First heard around the time of Daft Punk’s “Face To Face,” which was inspired by his production work, Edwards’ musical worlds are based on his overt spirituality, so the cuts seem more like a holy knife preparing a ritual sacrifice of soul music. He became a deity to house producers who use hip-hop (and probably vice versa) and became Todd the God, and he is a devout Christian. His ability to create beautiful rhythmic collages and washes of praise music out of secular club sounds had my friend Nick saying, “One of my favorite artists I just found out about right now.” (Edwards even redeemed Enya by cutting up her voice.) The high point was the playing of his single “Alabama Blues,” and bits of its versions. DJ Kozy, the second part of the presentation, sounded more like some ambient post-punk dance expressionist, with jungle-sounding “Remain In Light” vibe and David Bowie vox. (Matos also played Kozy’s sarcastic (?) “We Are The World,” where he sings all the parts himself.)

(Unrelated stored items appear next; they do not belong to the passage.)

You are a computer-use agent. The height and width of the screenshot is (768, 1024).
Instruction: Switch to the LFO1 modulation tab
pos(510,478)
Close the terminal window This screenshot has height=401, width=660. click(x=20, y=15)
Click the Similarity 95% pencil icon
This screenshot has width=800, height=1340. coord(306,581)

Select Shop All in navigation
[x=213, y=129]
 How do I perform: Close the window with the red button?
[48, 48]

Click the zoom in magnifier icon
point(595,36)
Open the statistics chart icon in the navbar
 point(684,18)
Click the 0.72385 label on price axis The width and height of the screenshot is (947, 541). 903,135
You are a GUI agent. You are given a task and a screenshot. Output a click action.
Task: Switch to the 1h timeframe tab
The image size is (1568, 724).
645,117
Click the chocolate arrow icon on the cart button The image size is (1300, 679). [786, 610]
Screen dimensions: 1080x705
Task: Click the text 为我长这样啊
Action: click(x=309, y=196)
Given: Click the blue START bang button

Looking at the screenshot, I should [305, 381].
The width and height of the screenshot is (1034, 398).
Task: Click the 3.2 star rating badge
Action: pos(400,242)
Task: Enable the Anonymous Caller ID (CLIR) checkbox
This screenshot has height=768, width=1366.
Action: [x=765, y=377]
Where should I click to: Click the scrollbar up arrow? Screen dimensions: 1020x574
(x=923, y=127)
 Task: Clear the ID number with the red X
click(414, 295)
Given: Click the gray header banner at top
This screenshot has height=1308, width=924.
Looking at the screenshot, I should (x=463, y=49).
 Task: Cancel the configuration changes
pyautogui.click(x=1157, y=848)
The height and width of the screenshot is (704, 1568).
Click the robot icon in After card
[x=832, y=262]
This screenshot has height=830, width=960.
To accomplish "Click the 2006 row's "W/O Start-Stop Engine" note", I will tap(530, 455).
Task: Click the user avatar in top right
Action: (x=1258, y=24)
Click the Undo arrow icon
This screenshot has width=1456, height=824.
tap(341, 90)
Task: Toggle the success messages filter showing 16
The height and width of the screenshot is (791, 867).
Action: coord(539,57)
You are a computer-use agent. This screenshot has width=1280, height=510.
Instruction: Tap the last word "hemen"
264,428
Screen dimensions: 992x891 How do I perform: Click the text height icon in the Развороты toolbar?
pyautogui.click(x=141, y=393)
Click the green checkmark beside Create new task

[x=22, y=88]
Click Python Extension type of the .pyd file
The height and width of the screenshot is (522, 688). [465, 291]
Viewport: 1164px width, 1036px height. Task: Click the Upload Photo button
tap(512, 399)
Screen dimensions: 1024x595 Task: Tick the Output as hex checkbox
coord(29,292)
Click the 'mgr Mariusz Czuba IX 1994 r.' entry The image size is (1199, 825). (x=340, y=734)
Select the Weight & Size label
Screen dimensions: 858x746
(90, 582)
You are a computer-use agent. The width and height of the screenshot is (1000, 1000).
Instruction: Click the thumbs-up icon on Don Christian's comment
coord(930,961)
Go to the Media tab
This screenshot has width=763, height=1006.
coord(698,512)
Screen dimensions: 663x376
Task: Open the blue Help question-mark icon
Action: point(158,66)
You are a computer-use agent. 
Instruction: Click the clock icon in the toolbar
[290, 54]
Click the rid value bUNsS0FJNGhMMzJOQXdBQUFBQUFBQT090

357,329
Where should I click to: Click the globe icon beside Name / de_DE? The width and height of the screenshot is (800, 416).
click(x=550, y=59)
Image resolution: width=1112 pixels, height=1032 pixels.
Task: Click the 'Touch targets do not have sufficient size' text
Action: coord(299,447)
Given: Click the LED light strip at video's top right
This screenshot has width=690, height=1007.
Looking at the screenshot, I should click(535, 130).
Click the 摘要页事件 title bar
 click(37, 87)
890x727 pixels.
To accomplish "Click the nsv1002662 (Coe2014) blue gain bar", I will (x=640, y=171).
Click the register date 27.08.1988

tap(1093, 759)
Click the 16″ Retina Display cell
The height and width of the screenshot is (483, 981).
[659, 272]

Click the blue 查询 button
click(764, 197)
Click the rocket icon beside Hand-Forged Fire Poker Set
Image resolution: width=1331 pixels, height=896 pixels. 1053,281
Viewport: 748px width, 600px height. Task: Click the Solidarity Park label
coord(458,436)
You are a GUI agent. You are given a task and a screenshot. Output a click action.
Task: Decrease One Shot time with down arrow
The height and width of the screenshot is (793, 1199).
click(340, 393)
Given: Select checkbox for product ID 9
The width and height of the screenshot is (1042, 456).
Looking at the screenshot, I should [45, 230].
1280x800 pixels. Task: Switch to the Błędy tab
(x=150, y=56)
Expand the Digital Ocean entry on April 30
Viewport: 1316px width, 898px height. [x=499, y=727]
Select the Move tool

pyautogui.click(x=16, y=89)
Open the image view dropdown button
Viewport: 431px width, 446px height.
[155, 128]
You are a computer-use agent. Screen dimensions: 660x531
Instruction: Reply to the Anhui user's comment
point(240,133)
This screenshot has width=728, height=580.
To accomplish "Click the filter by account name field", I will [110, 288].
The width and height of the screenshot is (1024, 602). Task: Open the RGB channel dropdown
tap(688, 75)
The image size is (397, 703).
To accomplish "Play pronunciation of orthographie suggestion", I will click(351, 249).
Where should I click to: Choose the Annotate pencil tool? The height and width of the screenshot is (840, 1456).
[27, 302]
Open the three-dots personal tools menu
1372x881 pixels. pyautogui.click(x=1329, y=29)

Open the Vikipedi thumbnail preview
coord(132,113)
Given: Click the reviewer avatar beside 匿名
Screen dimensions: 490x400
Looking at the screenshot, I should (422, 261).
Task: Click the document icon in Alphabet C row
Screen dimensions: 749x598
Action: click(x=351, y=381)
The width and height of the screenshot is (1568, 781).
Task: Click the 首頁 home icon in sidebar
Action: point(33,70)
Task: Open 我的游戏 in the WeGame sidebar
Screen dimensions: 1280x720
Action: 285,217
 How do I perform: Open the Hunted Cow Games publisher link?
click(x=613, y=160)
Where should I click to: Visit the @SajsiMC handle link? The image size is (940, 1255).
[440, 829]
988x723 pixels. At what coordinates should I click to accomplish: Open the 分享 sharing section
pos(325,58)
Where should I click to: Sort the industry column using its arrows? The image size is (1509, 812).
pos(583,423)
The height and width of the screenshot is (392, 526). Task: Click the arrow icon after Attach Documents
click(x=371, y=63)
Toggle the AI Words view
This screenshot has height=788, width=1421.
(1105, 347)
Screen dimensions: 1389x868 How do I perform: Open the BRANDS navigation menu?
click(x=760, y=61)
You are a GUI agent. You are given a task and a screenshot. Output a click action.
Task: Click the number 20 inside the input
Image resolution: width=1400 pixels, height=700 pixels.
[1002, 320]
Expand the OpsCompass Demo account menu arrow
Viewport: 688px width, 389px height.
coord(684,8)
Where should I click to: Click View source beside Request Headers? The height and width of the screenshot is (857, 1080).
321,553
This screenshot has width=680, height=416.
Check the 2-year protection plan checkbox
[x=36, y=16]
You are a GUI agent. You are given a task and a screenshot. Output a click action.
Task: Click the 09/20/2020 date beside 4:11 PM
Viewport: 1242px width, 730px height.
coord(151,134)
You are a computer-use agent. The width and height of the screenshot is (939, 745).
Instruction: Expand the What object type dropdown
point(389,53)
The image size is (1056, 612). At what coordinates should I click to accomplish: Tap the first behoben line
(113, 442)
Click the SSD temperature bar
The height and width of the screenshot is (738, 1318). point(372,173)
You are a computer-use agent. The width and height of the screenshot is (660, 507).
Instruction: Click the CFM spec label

Identity Projects — 9:00 AM – 10:30 AM, April 18
My final panel of the final day of EMP Pop Conference 2010 was sociologist Carey Sargent’s take on Charlottesville, Virginia, where college town myths face 25% unemployment reality, “Trappin’” is the main theme of local made hip-hop, and Dave Matthews’ “well-meaning” manager funneled money into a club-house where rappers are discouraged about sharing reality in their rhymes.
In “Mapping The Translocal Taqwacore Social Networks to Digital Humanities,” Wendy Hsu found out where all the My Space friends of American Islamic ska-punk-Bollywood band The Kominas (who sound really good) are clustered; bringing up the crazy question of when your fanbase is mostly not anywhere near where you live (hello, Kultur Shock!). Unfortunately, I would have liked to hear more about what she found in the milieu that Muslim hardcore Michael Muhammad Knight writes about; but this wasn’t a panel on religion (or even punk).
Jason Kirby discussed the homogeneous sounds of what Pandora selects for you based on your habits during “Pop Genres and the Question of Musical DNA”; apparently, the company gives you a lot of what you like according to tempo. But the algorithms fail to deliver the moods and depths of a college radio station. Or hey, KEXP!
The final-for-awhile Seattle Pop Conference ended, before many of us went off to lunch together in the warm Sunday Seattle sun, with the Pink Communoids performing a remarkably subtle and sensual noise composition via software that linked them to their guitarist Kevin Parks, currently in South Korea. The other two Communoids are the above-mentioned Sargent and Hsu, the former adept on monastery-like bells and the latter on texturally shredding accordion.
Yes, an accordion Hsu could have set on fire and played with her teeth. Making old things sound new, and new music made at the same time by players across the world from each other. The perfect sound to end the 2010 Pop Conference at EMP|SFM.